MATERIAL TO PROCESS>
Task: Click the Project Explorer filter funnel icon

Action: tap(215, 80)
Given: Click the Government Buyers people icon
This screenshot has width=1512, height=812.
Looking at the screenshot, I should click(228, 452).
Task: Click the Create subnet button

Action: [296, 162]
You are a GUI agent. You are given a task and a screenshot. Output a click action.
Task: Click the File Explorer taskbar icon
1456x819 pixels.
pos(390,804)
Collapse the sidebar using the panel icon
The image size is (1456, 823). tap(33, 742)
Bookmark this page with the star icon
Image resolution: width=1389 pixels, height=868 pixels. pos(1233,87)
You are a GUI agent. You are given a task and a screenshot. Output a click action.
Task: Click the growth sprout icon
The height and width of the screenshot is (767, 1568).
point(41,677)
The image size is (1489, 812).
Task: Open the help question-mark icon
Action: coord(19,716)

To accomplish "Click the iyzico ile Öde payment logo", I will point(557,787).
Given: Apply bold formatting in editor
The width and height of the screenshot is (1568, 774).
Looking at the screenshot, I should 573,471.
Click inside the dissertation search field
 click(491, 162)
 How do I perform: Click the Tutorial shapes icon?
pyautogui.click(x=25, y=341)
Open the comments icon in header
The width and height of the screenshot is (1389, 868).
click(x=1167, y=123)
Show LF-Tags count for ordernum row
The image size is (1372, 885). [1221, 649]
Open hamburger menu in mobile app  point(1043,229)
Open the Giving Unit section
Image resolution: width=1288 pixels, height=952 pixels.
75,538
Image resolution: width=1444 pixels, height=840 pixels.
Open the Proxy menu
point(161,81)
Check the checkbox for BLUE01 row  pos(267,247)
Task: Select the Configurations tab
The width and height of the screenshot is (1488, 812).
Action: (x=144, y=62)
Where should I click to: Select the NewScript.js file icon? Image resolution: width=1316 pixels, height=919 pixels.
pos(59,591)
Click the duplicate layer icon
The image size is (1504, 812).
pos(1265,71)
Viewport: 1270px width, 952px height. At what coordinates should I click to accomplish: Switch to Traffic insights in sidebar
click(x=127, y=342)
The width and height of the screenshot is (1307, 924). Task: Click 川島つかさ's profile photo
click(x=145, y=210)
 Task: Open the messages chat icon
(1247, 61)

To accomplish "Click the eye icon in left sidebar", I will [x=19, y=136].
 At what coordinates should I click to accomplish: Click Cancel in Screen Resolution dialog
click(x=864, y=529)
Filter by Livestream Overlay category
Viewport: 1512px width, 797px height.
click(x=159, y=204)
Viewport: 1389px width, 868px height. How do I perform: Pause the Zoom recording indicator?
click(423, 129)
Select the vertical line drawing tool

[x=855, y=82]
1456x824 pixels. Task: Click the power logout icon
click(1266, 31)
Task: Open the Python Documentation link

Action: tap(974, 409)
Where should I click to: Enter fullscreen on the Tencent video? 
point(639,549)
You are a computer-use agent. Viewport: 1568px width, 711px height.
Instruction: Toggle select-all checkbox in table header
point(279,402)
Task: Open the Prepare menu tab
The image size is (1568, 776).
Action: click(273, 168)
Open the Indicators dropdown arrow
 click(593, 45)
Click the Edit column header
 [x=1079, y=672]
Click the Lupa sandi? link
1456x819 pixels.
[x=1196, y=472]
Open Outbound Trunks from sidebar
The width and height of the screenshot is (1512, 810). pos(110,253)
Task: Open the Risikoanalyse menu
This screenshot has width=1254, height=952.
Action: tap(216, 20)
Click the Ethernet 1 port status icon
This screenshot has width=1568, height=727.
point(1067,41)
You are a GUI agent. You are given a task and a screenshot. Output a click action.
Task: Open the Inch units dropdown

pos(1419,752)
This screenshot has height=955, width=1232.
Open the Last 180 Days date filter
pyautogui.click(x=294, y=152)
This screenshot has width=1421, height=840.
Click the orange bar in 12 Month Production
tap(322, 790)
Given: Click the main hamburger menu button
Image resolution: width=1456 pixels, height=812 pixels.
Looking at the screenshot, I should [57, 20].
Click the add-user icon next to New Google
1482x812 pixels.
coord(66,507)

ACTIVITY>
In how many lines of the records does the word "will" appear? Answer with the number only.

TASK RESULT>
2